──────── Supplied passage

Alteration of SF3B1 and SRSF2 genes in myelodysplastic syndromes patients in upper northern Thailand

Abstract

© 2019 Asian Pacific Organization for Cancer Prevention. Background: The frequency and pattern of mutation in SF3B1 and SRSF2 RNA splicing machinery genes were found to vary among myelodysplastic syndrome (MDS) patients in different populations. There have been less reports of incidence of these gene mutations in Thailand especially in upper northern Thailand. This study therefore had aims to investigate the frequency and pattern of mutation in mutational hotspot of SF3B1 and SRSF2 genes among MDS patients in upper northern Thailand and to investigate the clinical features associated with the mutations. Methods: Fifty-five MDS patients who underwent treatment at Maharaj Nakorn Chiang Mai Hospital participated in this study. The detection of SF3B1 and SRSF2 hotspot mutations was carried out using polymerase chain reaction followed by Sanger sequencing. In addition, clinical features of individual patients with these gene mutations were also investigated. Results: SF3B1 mutations (SF3B1 mut ) were found in 9 patients (16.4%) including E622D (1/9), R625C (1/9), H662Q (1/9), K700E (5/9), and Q699H co-mutation with K700E (1/9). SRSF2 mutations (SRSF2 mut ) were found in 4 patients (7.3%) which included P95H (3/4) and P95L (1/4). The SF3B1 mut was associated with lower hemoglobin levels (p = 0.023) and higher platelet counts (p = 0.047) when compared with MDS patients without SF3B1 mut , while SRSF2 mut tended to occur in patients with a higher percentage of bone marrow blasts (p = 0.074). Conclusion: The findings confirmed the difference in frequency of SF3B1 and SRSF2 mutations among different populations. Specifically, we found a co-mutation of Q699H and K700E that has not been previously reported in MDS patients in the COSMIC database. It was also found that SF3B1 mut was strongly associated with low hemoglobin level, and high platelet counts whereas SRSF2 mut was mostly clustered in MDS with excess blasts subsequently increasing the probability of progression to acute myeloid leukemia.

────────────────

Exercise tasks
**A)** Using the abstract, explain why the study set out to examine SF3B1 and SRSF2 mutations among MDS patients in upper northern Thailand.
**B)** According to the abstract, how many patients carried SRSF2 mutations?

──────── Dataset content

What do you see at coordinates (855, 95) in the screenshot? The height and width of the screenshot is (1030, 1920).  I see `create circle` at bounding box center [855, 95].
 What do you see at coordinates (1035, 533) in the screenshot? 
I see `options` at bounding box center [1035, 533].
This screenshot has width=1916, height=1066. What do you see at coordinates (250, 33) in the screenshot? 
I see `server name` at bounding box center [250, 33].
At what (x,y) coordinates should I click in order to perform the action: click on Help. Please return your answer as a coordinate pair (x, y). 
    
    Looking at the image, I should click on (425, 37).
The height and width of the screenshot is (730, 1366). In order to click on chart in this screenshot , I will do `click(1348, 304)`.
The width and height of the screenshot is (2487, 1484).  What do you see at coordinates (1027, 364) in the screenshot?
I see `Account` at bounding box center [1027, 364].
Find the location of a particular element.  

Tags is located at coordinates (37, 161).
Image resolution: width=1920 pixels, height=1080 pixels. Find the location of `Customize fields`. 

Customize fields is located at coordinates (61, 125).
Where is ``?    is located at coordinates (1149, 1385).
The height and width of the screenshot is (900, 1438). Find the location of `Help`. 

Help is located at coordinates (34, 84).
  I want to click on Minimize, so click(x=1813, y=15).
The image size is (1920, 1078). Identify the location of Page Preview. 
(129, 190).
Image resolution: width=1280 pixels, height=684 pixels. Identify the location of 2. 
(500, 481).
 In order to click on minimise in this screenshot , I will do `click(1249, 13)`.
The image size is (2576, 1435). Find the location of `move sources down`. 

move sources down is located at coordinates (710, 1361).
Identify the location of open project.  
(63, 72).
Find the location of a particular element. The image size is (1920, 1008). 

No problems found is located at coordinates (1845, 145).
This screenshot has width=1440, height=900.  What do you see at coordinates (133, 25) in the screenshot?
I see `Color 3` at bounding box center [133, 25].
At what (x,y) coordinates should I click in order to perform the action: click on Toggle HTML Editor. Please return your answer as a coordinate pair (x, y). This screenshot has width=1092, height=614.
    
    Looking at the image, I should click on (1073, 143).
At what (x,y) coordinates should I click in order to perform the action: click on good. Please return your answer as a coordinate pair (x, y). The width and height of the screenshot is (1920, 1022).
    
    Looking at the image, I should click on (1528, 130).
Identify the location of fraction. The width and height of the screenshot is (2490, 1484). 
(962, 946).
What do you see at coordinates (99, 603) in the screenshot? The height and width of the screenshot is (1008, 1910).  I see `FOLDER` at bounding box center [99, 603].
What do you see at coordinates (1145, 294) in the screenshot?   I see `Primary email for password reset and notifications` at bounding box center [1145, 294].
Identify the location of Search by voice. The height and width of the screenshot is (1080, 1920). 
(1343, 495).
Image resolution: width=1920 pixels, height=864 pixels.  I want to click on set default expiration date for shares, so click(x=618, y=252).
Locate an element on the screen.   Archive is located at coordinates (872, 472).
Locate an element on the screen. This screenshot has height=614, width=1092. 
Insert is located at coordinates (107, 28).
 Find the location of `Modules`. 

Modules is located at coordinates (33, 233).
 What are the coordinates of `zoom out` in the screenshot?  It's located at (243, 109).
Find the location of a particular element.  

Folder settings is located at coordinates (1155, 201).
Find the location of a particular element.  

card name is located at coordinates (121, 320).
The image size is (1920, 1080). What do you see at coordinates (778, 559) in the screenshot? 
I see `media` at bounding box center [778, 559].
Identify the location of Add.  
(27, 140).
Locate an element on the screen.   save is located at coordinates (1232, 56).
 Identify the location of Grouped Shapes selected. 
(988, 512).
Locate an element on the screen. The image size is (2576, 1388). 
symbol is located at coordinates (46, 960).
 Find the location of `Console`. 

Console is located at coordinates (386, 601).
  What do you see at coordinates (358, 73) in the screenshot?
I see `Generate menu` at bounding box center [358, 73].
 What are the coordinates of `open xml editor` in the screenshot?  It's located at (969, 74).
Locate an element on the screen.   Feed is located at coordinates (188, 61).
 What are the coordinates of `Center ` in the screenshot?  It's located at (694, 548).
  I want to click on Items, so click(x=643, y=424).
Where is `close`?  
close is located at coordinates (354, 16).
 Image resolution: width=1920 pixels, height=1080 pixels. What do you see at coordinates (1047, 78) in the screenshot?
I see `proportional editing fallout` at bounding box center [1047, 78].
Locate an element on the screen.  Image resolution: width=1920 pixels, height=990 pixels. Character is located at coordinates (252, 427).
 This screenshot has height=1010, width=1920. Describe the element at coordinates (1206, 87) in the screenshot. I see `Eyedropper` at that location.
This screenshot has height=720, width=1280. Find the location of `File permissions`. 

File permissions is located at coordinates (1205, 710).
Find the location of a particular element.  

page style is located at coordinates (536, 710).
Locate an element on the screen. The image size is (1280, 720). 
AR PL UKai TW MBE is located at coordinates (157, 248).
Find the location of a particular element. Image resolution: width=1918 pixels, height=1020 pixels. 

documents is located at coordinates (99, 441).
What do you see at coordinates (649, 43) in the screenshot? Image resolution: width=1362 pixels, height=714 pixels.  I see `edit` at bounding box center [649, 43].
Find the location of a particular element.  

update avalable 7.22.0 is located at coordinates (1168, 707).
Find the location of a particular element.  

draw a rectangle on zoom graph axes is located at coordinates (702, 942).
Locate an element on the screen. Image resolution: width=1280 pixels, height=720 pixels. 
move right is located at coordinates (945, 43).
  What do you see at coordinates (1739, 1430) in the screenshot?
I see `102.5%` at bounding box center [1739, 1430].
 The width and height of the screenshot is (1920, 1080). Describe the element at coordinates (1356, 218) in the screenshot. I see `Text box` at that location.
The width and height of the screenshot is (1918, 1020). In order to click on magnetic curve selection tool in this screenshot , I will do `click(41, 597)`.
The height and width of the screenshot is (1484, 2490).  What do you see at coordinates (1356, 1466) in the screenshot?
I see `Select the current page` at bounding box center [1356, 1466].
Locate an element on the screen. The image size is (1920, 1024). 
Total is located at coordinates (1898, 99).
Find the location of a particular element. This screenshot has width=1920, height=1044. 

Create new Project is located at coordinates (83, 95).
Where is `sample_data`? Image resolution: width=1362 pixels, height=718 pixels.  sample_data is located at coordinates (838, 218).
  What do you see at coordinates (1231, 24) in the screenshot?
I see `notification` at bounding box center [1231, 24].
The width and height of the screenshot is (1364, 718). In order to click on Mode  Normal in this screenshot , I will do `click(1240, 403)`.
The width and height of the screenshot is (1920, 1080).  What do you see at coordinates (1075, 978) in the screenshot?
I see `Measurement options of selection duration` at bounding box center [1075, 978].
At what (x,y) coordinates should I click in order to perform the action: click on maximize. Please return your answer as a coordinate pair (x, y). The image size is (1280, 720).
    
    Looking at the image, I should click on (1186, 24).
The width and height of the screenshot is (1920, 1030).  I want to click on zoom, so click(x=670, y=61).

────────────────

Exercise answers
**A)** The frequency and pattern of SF3B1 and SRSF2 mutations vary among MDS patients in different populations. There had been fewer reports of how often these mutations occur in Thailand, especially in upper northern Thailand. The study therefore aimed to measure the frequency and pattern of these mutations in that region and the clinical features linked to them.

**B)** Four patients (7.3%).